Milano, 18 ottobre 2017 - «Denunciamo perché vogliamo che a nessuno accada più quel che è successo a noi», dicono Marco Donegà e Daniela Rinaldi, i genitori di Vittoria. Insieme nello studio dell’avvocato. Insieme come la notte tra il 9 e il 10 ottobre al San Raffaele. Ecco la loro ricostruzione. «Domenica sono iniziate le perdite, sono continuate lunedì. Abbiamo chiamato in ospedale e ci hanno detto: “Venga che la visitiamo”. Siamo arrivati al pronto soccorso ostetrico ginecologico alle 22.21». «Dopo la visita – riferisce Marco –, alle 22.48 l’hanno attaccata al monitoraggio. L’hanno staccata a mezzanotte e cinque. È andata in bagno e aveva perdite, a mezzanotte e 12 ha avuto di nuovo le contrazioni davanti alle ostetriche e l’ha riferito, ma non l’hanno rivisitata». Daniela non era una neofita del parto veloce: «Ho detto all’ostetrica che la mia prima bambina è nata, sempre al San Raffaele, in mezz’ora dalle contrazioni.

Anche quella volta mi fecero scendere dal lettino e correre, ma nella stanza di fianco. La macchina diceva che non avevo le contrazioni, ma io le sentivo». «Ci hanno detto che potevamo andare a casa – continua il marito –, abbiamo insistito e allora hanno detto: “Se volete fatevi una passeggiata, tornate tra un’ora”. Siamo usciti dal blocco parto, il tempo di prendere due bottiglie d’acqua e Daniela mi ha chiesto di accompagnarla in bagno. Ha gridato, perdeva sangue. Siamo corsi verso la porta chiusa. Ho suonato, niente, ho risuonato e al citofono ho urlato: “Mia moglie sta partorendo!”, poi ho forzato la porta. Una voce ha detto di andare verso le sale parto. Abbiamo camminato per 10-15 metri». «Sentivo la testa – dice Daniela – la tenevo con le mani e i jeans, quando ho visto il personale venirmi incontro ho abbassato i pantaloni: temevo che la bimba soffocasse. Ero agitatissima, non mi sono accorta che era caduta, sentivo Marco gridare e gli chiedevo perché, visto che piangeva, era viva».

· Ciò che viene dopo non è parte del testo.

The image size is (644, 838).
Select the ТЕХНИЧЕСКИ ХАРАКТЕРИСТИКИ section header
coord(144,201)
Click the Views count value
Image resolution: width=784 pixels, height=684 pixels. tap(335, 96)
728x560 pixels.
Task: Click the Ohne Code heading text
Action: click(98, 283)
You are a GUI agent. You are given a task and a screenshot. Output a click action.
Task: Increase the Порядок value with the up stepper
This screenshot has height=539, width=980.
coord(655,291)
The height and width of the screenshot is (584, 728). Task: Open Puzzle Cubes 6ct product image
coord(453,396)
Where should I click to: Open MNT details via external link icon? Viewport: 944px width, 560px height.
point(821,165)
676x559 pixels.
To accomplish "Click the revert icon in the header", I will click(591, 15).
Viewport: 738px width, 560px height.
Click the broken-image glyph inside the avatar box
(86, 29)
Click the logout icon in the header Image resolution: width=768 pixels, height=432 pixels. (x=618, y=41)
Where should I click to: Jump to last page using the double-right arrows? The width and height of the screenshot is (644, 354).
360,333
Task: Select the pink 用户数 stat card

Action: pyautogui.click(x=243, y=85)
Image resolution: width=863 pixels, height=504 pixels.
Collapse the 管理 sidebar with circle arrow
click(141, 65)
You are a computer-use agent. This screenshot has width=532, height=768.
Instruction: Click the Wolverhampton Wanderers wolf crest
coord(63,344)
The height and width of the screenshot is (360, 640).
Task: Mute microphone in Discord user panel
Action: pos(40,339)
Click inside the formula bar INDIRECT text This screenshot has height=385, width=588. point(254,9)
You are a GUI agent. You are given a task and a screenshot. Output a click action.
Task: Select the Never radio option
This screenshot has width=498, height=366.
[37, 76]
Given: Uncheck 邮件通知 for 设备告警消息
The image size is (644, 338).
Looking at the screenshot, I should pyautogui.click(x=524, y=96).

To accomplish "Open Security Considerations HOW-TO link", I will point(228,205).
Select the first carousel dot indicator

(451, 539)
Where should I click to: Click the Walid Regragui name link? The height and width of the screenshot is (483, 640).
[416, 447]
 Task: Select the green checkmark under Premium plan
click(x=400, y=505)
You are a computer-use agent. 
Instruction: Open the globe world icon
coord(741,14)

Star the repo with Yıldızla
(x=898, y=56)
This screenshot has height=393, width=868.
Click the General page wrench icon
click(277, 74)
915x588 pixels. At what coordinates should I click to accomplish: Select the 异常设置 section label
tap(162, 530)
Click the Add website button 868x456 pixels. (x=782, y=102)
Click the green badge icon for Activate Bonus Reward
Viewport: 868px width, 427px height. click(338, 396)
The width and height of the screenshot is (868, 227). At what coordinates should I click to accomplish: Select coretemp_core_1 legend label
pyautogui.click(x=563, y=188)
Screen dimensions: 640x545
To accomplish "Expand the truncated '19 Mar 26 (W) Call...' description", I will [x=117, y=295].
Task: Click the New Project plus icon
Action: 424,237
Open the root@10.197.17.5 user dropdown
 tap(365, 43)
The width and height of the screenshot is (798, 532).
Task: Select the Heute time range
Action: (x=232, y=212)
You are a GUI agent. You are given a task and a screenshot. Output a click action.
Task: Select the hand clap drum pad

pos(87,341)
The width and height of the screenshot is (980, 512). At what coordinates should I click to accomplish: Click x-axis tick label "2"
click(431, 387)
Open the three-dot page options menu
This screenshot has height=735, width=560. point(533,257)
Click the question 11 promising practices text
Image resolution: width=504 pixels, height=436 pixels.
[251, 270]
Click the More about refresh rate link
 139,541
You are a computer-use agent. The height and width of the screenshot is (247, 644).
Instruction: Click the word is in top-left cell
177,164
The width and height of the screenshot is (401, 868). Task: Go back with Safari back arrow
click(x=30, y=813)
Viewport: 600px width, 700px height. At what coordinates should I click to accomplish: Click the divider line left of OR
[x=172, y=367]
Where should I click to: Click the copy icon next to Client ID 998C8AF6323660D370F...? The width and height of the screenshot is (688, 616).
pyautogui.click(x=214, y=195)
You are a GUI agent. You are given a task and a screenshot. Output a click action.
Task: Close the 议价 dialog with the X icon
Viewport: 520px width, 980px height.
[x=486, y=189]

«Io l'ho vista cadere – spiega lui –. Ho sentito il rumore, uno stok, ho pensato si fosse fracassata il cranio... Me lo sogno di notte». Marco ha potuto prendere in braccio Vittoria dopo mezz’ora; nella foto che ha scattato all’1.59 si vede sulla testa un bozzo grande quanto una prugna. La foto era per Daniela, che ha potuto vederla e allattarla solo l’indomani: «Per due giorni dovevo citofonare e aspettare, perché era in terapia subintensiva». Nelle prime ore di vita, Vittoria ha fatto due Tac, due risonanze magnetiche, visita neurologica e oftamologica, ecografie oculari. E 4 giorni d’antibiotico per una «colonizzazione neonatale da streptococco agalactiae». «Alle 3.30 di martedì – racconta Marco – il neurochirurgo ha detto che c’era un versamento, gli ho chiesto cosa fosse e mi ha risposto: “Vediamo giorno per giorno”. Ore dopo, davanti a quella porta chiusa, ho suonato due volte senza risposta, e l’ho forzata ancora. “Cosa fa? Stia calmo”, mi hanno detto. Poi due dottori ci hanno incontrati con una psicologa. E hanno trasferito mia moglie in una suite. Ho chiesto più volte di parlare col primario Massimo Candiani, niente da fare. Solo giovedì hanno iniziato a dirci che Vittoria aveva una frattura, e che il sangue per fortuna scolava verso l’esterno». La bimba è stata dimessa domenica. Ha una visita neurologica a novembre: «Avremo altri controlli - conclude Marco -. Comunque, chiederemo un secondo parere».